By 2010, the number of infected people in those countries will grow to an
estimated 50 million to 75 million, from the current estimate of 14 million to
23 million, said the group, the National Intelligence Council. It is composed of
individuals from the government and academic and private sectors.
H.I.V., the AIDS virus, could harm the economic, social, political and
military structure in each of the five countries, a C.I.A. official said in
releasing the declassified parts of the council's report.
H.I.V. would spark tensions over spending priorities, driving up health care
costs and sharpening military manpower shortages, Dr. David F. Gordon, a C.I.A.
official and the report's author, said at a news conference at the intelligence
agency's headquarters here.
For instance, Dr. Gordon said, the AIDS epidemic in Russia is likely to help
shape how that country emerges in the post-Soviet era.

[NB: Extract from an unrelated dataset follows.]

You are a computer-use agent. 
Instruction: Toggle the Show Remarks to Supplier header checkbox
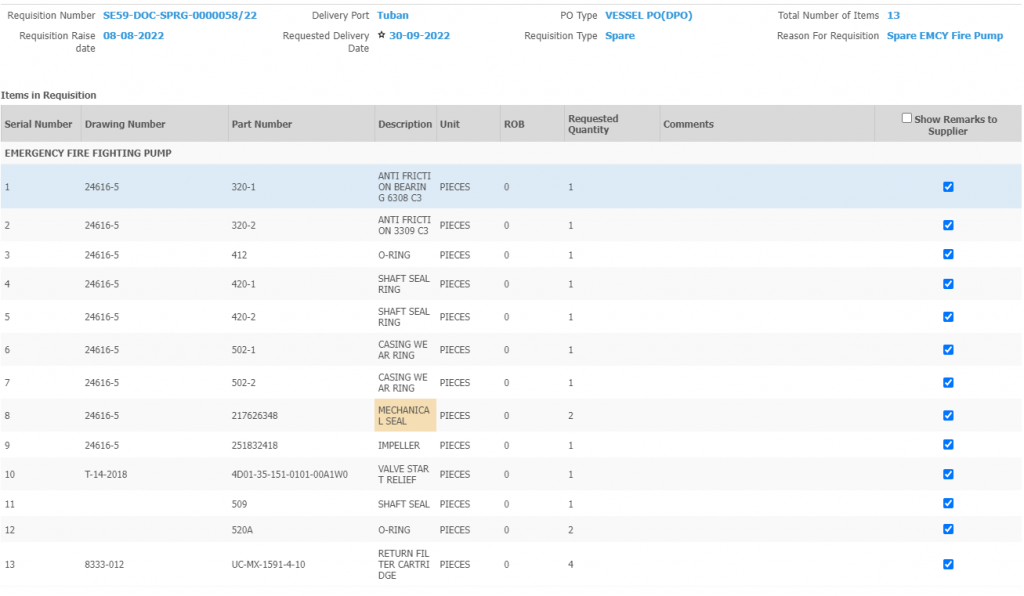pyautogui.click(x=907, y=118)
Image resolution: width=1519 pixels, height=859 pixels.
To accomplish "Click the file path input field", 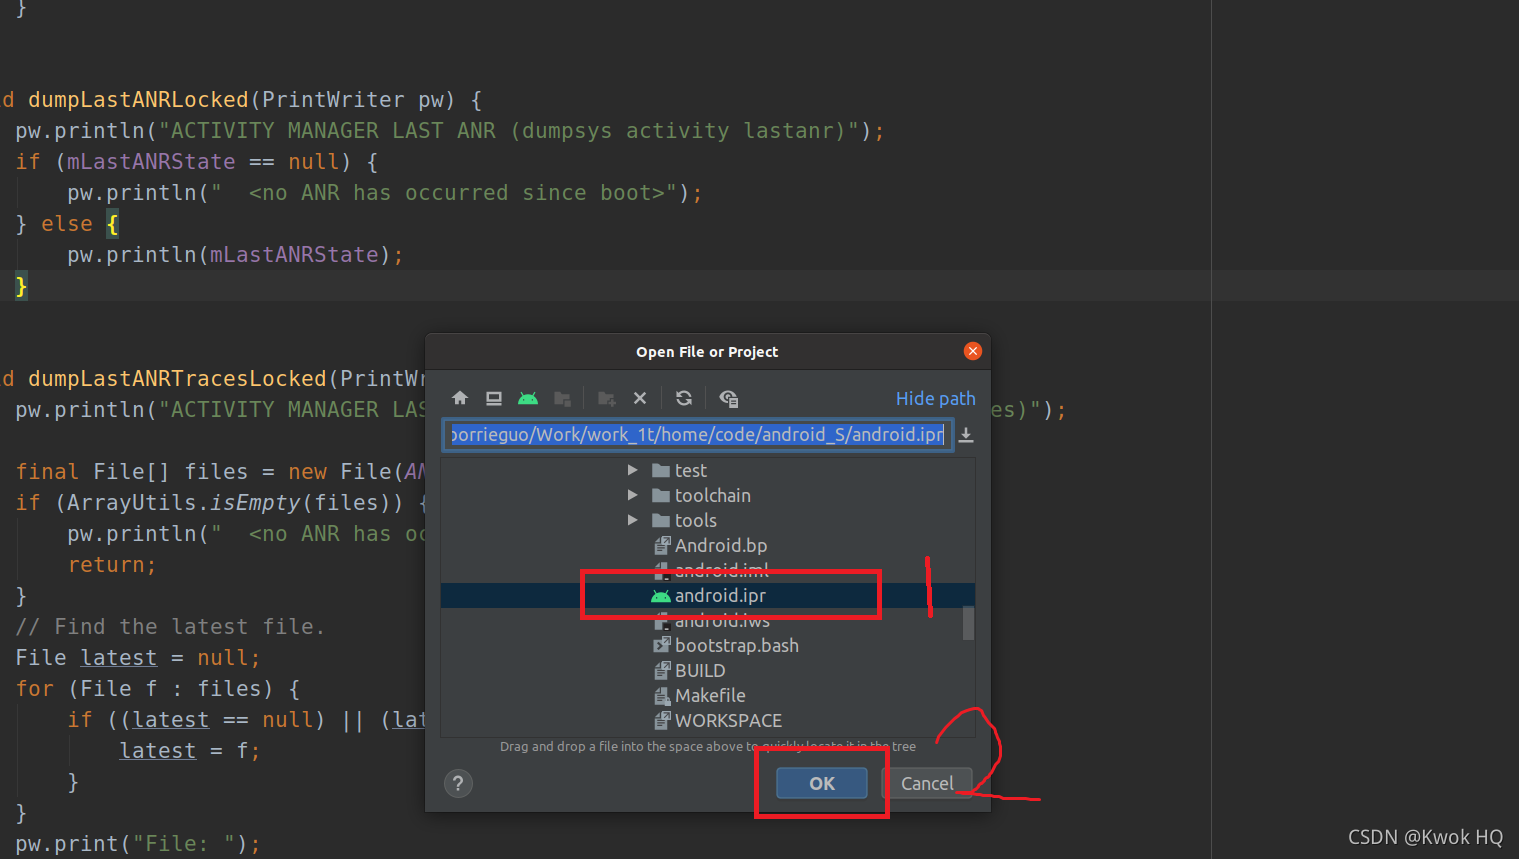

Up to one-third of
prospective conscripts to Russia's military services are deemed unfit for
service because of H.I.V. or chronic hepatitis from drug use, the report said.
Dr. Gordon said the AIDS epidemic could generate political tensions in
Nigeria, a major oil producer. He also said the epidemic could weaken Nigeria's
peacekeeping role for the United Nations in Africa.
Nigeria's leadership has been the most active among the five countries in
trying to raise awareness about AIDS, in part by publicly warning about the risk
of "extinction" of Africa's population, the report said.
"The Nigerian military, concerned about the loss of key personnel from AIDS,
now mandates training about the disease for soldiers," it said.
In Ethiopia, many soldiers contracted H.I.V. during the civil war in the
1980's by having contact with multiple sex partners. When the war ended in 1991,
thousands of infected soldiers and prostitutes returned home, spreading H.I.V.
and AIDS in their villages and towns, and the threat continues, the report said.
Although the governments of China, India and Nigeria are beginning to focus
more attention on the threat, it said, all five countries need "dramatic shifts
in priorities" to control their epidemics by 2010 because the disease has built
up significant momentum, health services are inadequate and the cost of
education and treatment will be overwhelming.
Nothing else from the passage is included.